In the forum thread below about screening a doorway, how far apart should the screws holding the shadecloth strips be spaced?

Excerpt provided:
=-=-=-=-=
Best answer: If other solutions do not work for you, a tall doorway in my house has a standard size storm door, accomplished by adding a header board over just the storm door.
posted by metasarah at 11:17 AM on August 22, 2022


We need it for ventilation with insect exclusion so plastic with holes drilled in won’t work.

It's meant to be an addition to the existing insect-stopping screen, or you could put insect mesh right against the rear of the plexiglass, essentially clamped between the door frame and the plexiglass.
posted by Stoneshop at 11:23 AM on August 22, 2022 [1 favorite]


Shadecloth is very tough stuff and should be about as good as ordinary mosquito mesh at keeping mosquitoes out.

It could be stretched and fixed across a door frame using the same method I used to put it up on my pergola: take apart a timber garden trellis to get a bunch of thin wooden strips, staple an edge of the cloth to a strip, then roll it around the strip twice so that there are two thicknesses of shadecloth on both sides.

You'd need to cut corner notches out of the shadecloth patch before rolling the strips onto it, so that the strips make a plain rectangle with no bunched-up corners once they're all rolled on.

Screw the strips to the face of the doorframe with thin bugle headed plasterboard screws, one screw every four inches or so, going straight through the strip and all the shadecloth layers wrapped around it. On the door in the Home Depot image, the shadecloth fixing strips could go right next to the outside of the existing moulding, and the shadecloth would come out from under a fixing strip and stretch up and over the mouldings to the other side.

If you completely screw down a strip on one side of the gap, then pull the cloth taut using the strip on the opposite side as a handle while you fix that down, and you get the screws evenly spaced and more or less in line, this can be done very tidily. And because all the tension on the shadecloth is resisted by the whole edge of a rigid and thoroughly screwed-down strip, and not just by the places where the screws pierce the cloth, this assembly would be difficult for an angry adult to tear off the door without tools let alone a six year old.
=-=-=-=-=
Source material:
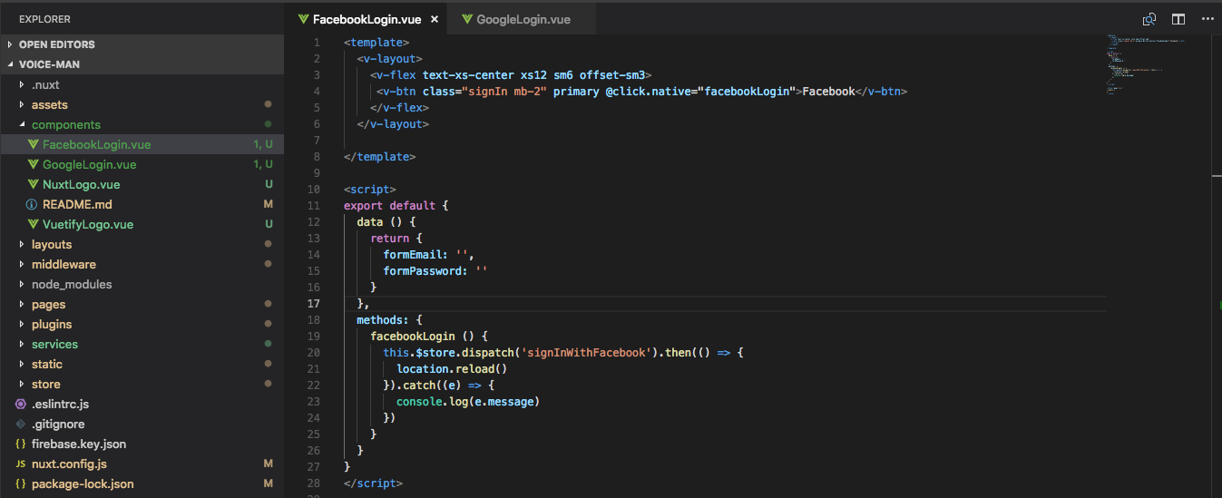Click the Vue icon beside NuxtLogo.vue
1222x498 pixels.
click(32, 185)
=-=-=-=-=
Solution for this task:
About one screw every four inches.